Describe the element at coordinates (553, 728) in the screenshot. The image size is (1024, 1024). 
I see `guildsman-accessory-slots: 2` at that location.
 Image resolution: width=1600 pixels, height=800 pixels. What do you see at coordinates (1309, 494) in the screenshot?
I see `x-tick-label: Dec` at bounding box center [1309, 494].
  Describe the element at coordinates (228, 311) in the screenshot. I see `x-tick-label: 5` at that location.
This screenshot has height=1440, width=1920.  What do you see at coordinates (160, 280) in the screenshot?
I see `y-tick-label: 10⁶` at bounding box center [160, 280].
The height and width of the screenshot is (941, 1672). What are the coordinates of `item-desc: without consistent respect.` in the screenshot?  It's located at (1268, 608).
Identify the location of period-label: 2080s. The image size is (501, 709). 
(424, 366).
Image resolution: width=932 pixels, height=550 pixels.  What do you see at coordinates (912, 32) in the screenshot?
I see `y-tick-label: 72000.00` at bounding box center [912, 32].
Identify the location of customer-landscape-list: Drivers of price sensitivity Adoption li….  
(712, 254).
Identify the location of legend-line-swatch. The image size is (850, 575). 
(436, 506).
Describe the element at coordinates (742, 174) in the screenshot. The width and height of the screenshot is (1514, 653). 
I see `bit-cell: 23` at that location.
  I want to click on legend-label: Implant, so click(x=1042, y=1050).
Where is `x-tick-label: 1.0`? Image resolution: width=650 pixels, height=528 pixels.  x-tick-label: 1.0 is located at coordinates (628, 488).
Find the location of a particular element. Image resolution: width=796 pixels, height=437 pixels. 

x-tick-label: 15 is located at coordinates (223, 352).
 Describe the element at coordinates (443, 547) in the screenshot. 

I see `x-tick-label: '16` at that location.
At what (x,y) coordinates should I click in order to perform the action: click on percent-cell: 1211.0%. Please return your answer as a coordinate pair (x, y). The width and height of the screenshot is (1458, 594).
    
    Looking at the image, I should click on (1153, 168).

=== Work order ===
Rewrite the material above with every "Identify the location of" changed to "Give the coordinates of", keeping everything else the same.

=== Answer to the problem ===
Describe the element at coordinates (553, 728) in the screenshot. The image size is (1024, 1024). 
I see `guildsman-accessory-slots: 2` at that location.
 Image resolution: width=1600 pixels, height=800 pixels. What do you see at coordinates (1309, 494) in the screenshot?
I see `x-tick-label: Dec` at bounding box center [1309, 494].
  Describe the element at coordinates (228, 311) in the screenshot. I see `x-tick-label: 5` at that location.
This screenshot has height=1440, width=1920.  What do you see at coordinates (160, 280) in the screenshot?
I see `y-tick-label: 10⁶` at bounding box center [160, 280].
The height and width of the screenshot is (941, 1672). What are the coordinates of `item-desc: without consistent respect.` in the screenshot?  It's located at (1268, 608).
Give the coordinates of period-label: 2080s. The image size is (501, 709). 
(424, 366).
Image resolution: width=932 pixels, height=550 pixels.  What do you see at coordinates (912, 32) in the screenshot?
I see `y-tick-label: 72000.00` at bounding box center [912, 32].
Give the coordinates of customer-landscape-list: Drivers of price sensitivity Adoption li….  
(712, 254).
Give the coordinates of legend-line-swatch. The image size is (850, 575). 
(436, 506).
Describe the element at coordinates (742, 174) in the screenshot. The width and height of the screenshot is (1514, 653). 
I see `bit-cell: 23` at that location.
  I want to click on legend-label: Implant, so click(x=1042, y=1050).
Where is `x-tick-label: 1.0`? Image resolution: width=650 pixels, height=528 pixels.  x-tick-label: 1.0 is located at coordinates (628, 488).
Find the location of a particular element. Image resolution: width=796 pixels, height=437 pixels. 

x-tick-label: 15 is located at coordinates (223, 352).
 Describe the element at coordinates (443, 547) in the screenshot. 

I see `x-tick-label: '16` at that location.
At what (x,y) coordinates should I click in order to perform the action: click on percent-cell: 1211.0%. Please return your answer as a coordinate pair (x, y). The width and height of the screenshot is (1458, 594).
    
    Looking at the image, I should click on (1153, 168).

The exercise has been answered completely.